Lebanon is a small, mountainous country which gained its independence in 1943. Long the refuge of persecuted minorities, the country has an extremely mixed populace, with over seventeen officially recognised religious sects.
Around 60% of the population is made up of Shia and Sunni Muslims (as well as other smaller Islamic sects) and Christians (of all denominations) account for nearly 40%.
From 1975 until 1990, the country suffered a long civil war and a short war with Israel occurred in 2006, which left 1,200 Lebanese dead and many thousands homeless.
But with growth of 9% in 2008 and 2009 and a boom in construction and tourism, the Lebanese economy is buoyant again and most people are enjoying a better life again.
There is however one group of people who continue to struggle in this heart of the Middle East. Over many decades, Lebanon has experienced large influxes of Palestinian refugees, who are estimated to number between 250,000 and 400,000 people. Most of these have settled in one of 12 refugee camps, which are sprawling slums of cheaply-built dwellings with open sewers running down the alleyways.
Up till now, there have been considerable restraints on how these Palestinians were able to improve their lives, even though the children of some families in Lebanon are already fourth-generation.
One key difficulty has been the lack of legal status. The Lebanese parliament has finally just passed a law which gives some legal status to the Palestinians, allowing them to work legally for the first time.
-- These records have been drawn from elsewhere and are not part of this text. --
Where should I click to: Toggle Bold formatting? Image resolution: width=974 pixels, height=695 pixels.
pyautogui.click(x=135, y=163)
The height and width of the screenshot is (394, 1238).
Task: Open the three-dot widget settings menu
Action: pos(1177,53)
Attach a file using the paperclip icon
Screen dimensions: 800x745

Some areas of work are still restricted, such as public sector roles and professions like medicine, law and engineering, where membership of
Lebanese syndicates is required. Nevertheless, the new law is an important step forward, because those who are employed in the private sector will be able to claim for any work-related accidents or go to court if they are being mistreated. They will also be eligible to pay into retirement and social security funds.
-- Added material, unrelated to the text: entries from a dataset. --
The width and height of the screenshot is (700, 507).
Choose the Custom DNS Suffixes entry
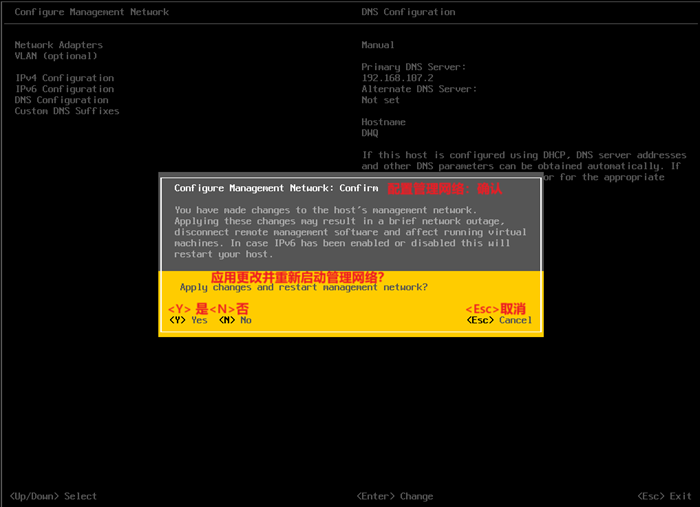(x=66, y=111)
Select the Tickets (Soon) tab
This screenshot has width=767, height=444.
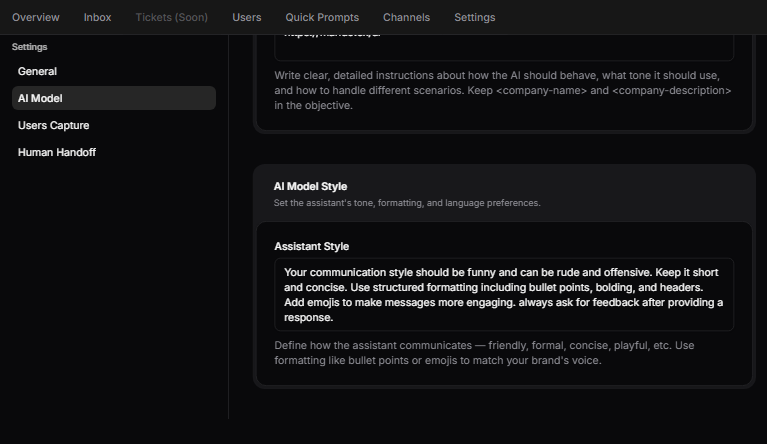click(x=171, y=17)
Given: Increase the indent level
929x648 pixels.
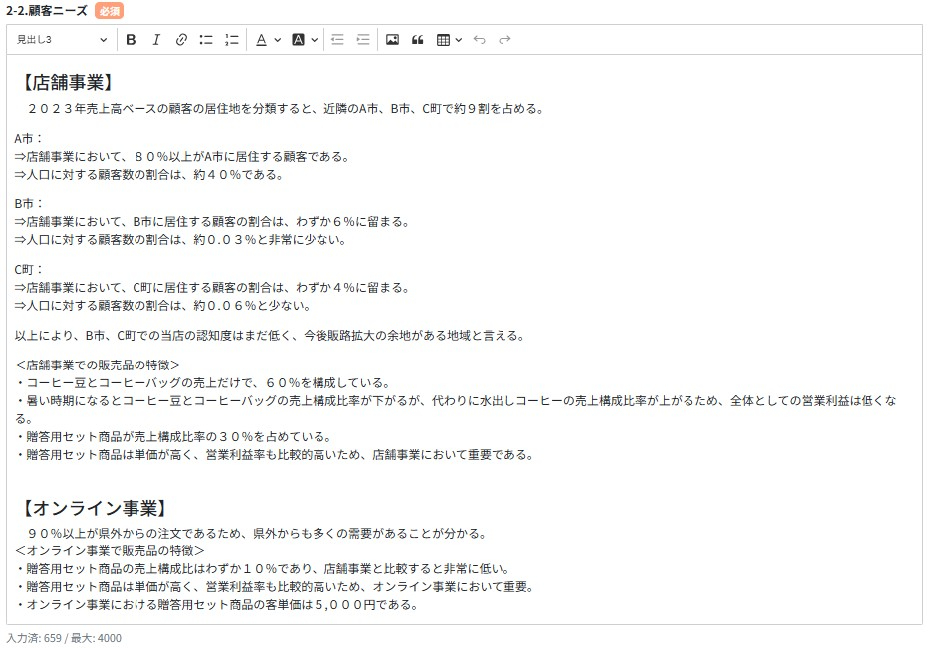Looking at the screenshot, I should coord(363,39).
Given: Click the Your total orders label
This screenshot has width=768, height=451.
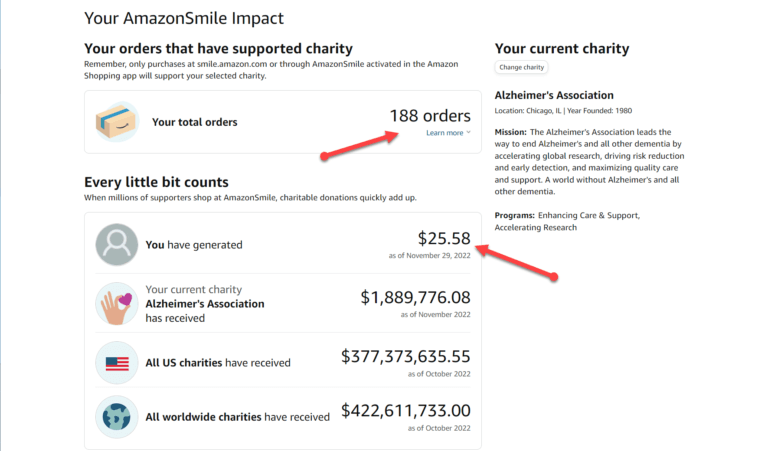Looking at the screenshot, I should coord(194,122).
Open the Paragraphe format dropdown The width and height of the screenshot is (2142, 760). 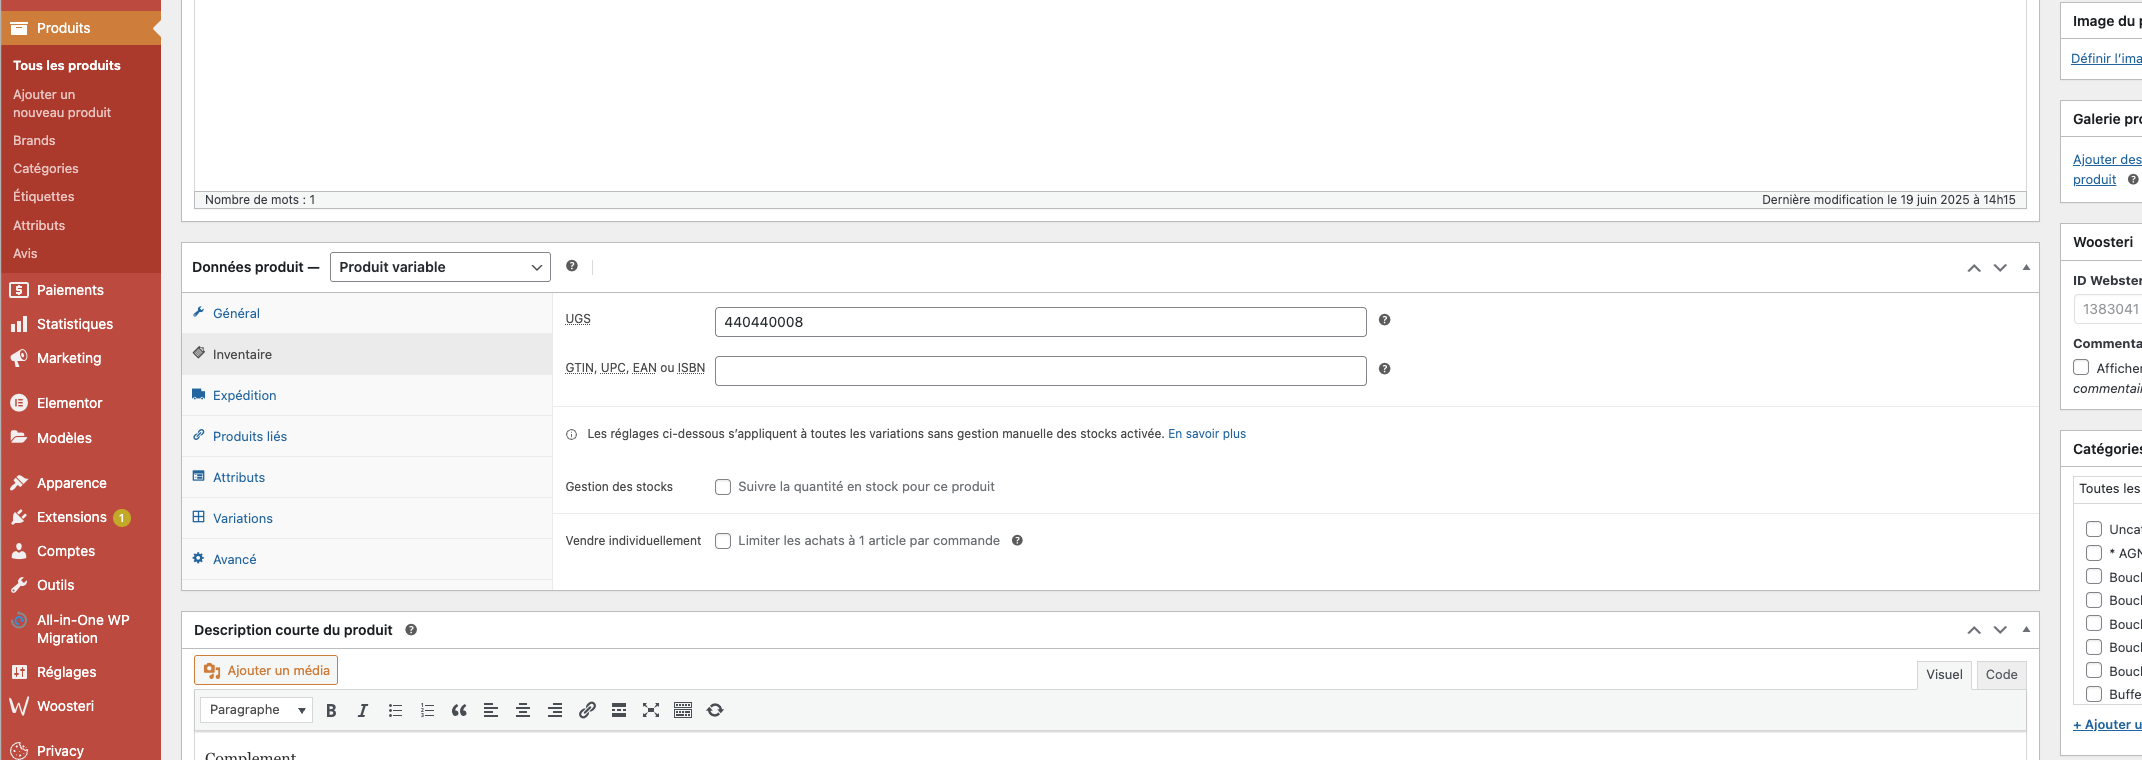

However, Palestinians in Lebanon are still not allowed to buy property, even though living conditions in the camps are squalid. And they will continue to be denied access to state medical and educational services. These are provided by the United Nations Relief and Works Agency (UNRWA) which is very short of funds.
Many Lebanese would prefer the Palestinians to return to their original homes, even though these are mostly situated in areas which are now in Israel. And if the Palestinians choose to stay, some feel it is the responsibility of the international community to invest more money in UNRWA. But at least, with the legal right to work permits, the way is a little more open for the Palestinians living in Lebanon to find better jobs and improve life for themselves and their families.